Directive =
Can you repeat the items below, substituting "interface agent" for every "GUI agent" and leaving everything else unchanged?

Items from a data source =
• • • • •

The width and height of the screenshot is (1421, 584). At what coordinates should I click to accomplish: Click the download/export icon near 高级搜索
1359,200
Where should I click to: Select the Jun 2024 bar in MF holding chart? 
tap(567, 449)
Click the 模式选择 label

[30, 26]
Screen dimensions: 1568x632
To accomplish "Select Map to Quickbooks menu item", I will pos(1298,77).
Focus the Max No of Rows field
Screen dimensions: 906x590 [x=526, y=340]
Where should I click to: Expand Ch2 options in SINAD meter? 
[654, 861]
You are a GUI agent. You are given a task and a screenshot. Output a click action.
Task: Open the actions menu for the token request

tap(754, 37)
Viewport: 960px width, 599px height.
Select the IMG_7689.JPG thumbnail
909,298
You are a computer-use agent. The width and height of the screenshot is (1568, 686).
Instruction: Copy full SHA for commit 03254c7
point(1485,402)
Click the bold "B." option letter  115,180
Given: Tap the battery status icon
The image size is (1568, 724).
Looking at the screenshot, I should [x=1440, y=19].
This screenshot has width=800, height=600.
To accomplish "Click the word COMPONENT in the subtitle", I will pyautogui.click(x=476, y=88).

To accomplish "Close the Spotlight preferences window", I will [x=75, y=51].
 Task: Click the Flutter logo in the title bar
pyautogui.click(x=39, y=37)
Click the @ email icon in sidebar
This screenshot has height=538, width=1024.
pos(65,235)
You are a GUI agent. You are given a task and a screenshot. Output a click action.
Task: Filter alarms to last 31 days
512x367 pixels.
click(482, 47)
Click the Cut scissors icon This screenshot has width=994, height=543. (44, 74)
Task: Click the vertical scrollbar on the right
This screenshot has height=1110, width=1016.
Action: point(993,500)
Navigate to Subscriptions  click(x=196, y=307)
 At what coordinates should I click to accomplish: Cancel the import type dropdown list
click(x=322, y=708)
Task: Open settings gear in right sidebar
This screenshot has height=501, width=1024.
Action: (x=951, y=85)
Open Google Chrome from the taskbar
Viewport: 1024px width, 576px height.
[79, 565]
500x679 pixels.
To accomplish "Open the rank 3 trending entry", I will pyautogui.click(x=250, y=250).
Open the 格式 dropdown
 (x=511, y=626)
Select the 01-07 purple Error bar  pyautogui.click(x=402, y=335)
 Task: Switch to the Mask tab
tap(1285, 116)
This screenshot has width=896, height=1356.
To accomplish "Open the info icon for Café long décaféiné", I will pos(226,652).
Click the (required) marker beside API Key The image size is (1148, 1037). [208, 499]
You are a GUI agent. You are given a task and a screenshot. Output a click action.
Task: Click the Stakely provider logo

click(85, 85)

• • • • •

Final answer =
The width and height of the screenshot is (1421, 584). At what coordinates should I click to accomplish: Click the download/export icon near 高级搜索
1359,200
Where should I click to: Select the Jun 2024 bar in MF holding chart? 
tap(567, 449)
Click the 模式选择 label

[30, 26]
Screen dimensions: 1568x632
To accomplish "Select Map to Quickbooks menu item", I will pos(1298,77).
Focus the Max No of Rows field
Screen dimensions: 906x590 [x=526, y=340]
Where should I click to: Expand Ch2 options in SINAD meter? 
[654, 861]
You are a interface agent. You are given a task and a screenshot. Output a click action.
Task: Open the actions menu for the token request

tap(754, 37)
Viewport: 960px width, 599px height.
Select the IMG_7689.JPG thumbnail
909,298
You are a computer-use agent. The width and height of the screenshot is (1568, 686).
Instruction: Copy full SHA for commit 03254c7
point(1485,402)
Click the bold "B." option letter  115,180
Given: Tap the battery status icon
The image size is (1568, 724).
Looking at the screenshot, I should [x=1440, y=19].
This screenshot has width=800, height=600.
To accomplish "Click the word COMPONENT in the subtitle", I will pyautogui.click(x=476, y=88).

To accomplish "Close the Spotlight preferences window", I will [x=75, y=51].
 Task: Click the Flutter logo in the title bar
pyautogui.click(x=39, y=37)
Click the @ email icon in sidebar
This screenshot has height=538, width=1024.
pos(65,235)
You are a interface agent. You are given a task and a screenshot. Output a click action.
Task: Filter alarms to last 31 days
512x367 pixels.
click(482, 47)
Click the Cut scissors icon This screenshot has width=994, height=543. (44, 74)
Task: Click the vertical scrollbar on the right
This screenshot has height=1110, width=1016.
Action: point(993,500)
Navigate to Subscriptions  click(x=196, y=307)
 At what coordinates should I click to accomplish: Cancel the import type dropdown list
click(x=322, y=708)
Task: Open settings gear in right sidebar
This screenshot has height=501, width=1024.
Action: (x=951, y=85)
Open Google Chrome from the taskbar
Viewport: 1024px width, 576px height.
[79, 565]
500x679 pixels.
To accomplish "Open the rank 3 trending entry", I will pyautogui.click(x=250, y=250).
Open the 格式 dropdown
 (x=511, y=626)
Select the 01-07 purple Error bar  pyautogui.click(x=402, y=335)
 Task: Switch to the Mask tab
tap(1285, 116)
This screenshot has width=896, height=1356.
To accomplish "Open the info icon for Café long décaféiné", I will pos(226,652).
Click the (required) marker beside API Key The image size is (1148, 1037). [208, 499]
You are a interface agent. You are given a task and a screenshot. Output a click action.
Task: Click the Stakely provider logo

click(85, 85)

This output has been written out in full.